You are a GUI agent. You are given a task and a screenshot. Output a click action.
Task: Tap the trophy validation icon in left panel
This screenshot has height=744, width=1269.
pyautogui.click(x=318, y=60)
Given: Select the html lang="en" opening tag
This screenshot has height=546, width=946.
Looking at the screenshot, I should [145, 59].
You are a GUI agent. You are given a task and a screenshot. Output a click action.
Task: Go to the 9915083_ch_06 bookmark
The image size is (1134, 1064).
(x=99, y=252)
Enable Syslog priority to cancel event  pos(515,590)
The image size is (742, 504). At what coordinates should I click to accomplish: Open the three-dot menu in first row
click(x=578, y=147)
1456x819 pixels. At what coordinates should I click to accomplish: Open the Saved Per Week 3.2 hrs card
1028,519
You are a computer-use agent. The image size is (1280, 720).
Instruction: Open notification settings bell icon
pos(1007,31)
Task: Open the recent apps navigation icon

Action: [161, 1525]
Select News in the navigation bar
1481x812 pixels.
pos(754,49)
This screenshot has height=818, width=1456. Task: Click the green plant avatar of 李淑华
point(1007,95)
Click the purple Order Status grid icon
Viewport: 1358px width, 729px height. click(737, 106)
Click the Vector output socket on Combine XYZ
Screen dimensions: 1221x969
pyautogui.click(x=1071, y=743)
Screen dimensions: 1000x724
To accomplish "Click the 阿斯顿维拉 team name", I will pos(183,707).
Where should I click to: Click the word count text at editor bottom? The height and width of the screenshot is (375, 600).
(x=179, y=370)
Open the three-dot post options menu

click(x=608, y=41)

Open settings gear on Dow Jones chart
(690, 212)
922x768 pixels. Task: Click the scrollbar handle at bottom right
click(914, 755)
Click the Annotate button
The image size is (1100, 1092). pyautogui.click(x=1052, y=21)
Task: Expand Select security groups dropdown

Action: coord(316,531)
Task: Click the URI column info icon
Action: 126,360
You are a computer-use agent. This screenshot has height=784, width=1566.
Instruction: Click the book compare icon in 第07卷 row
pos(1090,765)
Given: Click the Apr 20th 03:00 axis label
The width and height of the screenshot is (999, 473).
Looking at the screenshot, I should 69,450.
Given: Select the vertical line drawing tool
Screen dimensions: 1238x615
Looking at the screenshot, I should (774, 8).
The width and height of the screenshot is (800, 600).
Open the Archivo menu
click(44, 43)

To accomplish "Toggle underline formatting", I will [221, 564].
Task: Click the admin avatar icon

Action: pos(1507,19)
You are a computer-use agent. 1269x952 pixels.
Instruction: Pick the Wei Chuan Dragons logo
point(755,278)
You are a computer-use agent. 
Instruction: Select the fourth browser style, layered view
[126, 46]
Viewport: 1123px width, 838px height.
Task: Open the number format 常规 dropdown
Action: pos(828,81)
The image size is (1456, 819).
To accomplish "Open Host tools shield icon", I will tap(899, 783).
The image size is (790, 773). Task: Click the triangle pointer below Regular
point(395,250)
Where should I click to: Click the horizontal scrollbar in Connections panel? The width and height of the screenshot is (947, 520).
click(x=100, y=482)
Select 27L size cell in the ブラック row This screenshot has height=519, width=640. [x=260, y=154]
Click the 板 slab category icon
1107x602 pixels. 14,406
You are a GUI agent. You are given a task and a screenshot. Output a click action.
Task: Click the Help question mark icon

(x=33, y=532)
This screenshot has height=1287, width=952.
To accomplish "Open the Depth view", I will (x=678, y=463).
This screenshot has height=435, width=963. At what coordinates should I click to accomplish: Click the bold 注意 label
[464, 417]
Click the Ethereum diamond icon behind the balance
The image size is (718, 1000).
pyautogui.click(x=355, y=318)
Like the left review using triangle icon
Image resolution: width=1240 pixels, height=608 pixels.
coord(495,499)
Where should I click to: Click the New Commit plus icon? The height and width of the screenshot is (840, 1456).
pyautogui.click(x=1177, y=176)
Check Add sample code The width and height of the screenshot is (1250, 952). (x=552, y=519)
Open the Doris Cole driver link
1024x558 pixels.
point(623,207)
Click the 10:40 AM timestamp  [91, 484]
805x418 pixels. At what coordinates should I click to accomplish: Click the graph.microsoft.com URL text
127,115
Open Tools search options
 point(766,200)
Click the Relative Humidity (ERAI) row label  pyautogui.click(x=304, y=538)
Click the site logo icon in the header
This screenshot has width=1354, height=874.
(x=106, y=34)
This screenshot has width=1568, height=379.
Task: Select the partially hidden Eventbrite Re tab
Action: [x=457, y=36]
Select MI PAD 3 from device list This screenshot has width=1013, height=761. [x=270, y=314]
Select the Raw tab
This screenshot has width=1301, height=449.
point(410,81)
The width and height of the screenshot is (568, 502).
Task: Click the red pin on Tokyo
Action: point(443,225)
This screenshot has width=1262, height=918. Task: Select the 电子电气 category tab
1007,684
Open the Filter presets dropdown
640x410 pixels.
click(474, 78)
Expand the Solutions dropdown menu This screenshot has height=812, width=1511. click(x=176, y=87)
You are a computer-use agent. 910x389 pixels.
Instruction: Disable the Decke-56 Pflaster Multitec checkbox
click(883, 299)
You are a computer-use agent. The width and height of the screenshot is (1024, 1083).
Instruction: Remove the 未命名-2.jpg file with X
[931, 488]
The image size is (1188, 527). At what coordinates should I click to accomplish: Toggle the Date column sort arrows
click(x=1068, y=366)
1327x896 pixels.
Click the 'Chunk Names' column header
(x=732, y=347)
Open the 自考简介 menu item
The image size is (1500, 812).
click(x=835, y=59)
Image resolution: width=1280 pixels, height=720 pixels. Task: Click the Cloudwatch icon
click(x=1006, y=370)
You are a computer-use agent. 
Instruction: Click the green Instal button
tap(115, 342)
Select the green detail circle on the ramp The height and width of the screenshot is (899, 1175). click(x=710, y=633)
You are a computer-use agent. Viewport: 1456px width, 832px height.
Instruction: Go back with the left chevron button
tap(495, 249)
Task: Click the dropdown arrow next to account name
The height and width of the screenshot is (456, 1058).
--*--
Copy out all lines of the listing where the word "will" appears.

Task output
To accomplish "Click the 阿斯顿维拉 team name", I will pos(183,707).
To accomplish "Toggle underline formatting", I will [221, 564].
To accomplish "Open Host tools shield icon", I will tap(899, 783).
To accomplish "Open the Depth view", I will (x=678, y=463).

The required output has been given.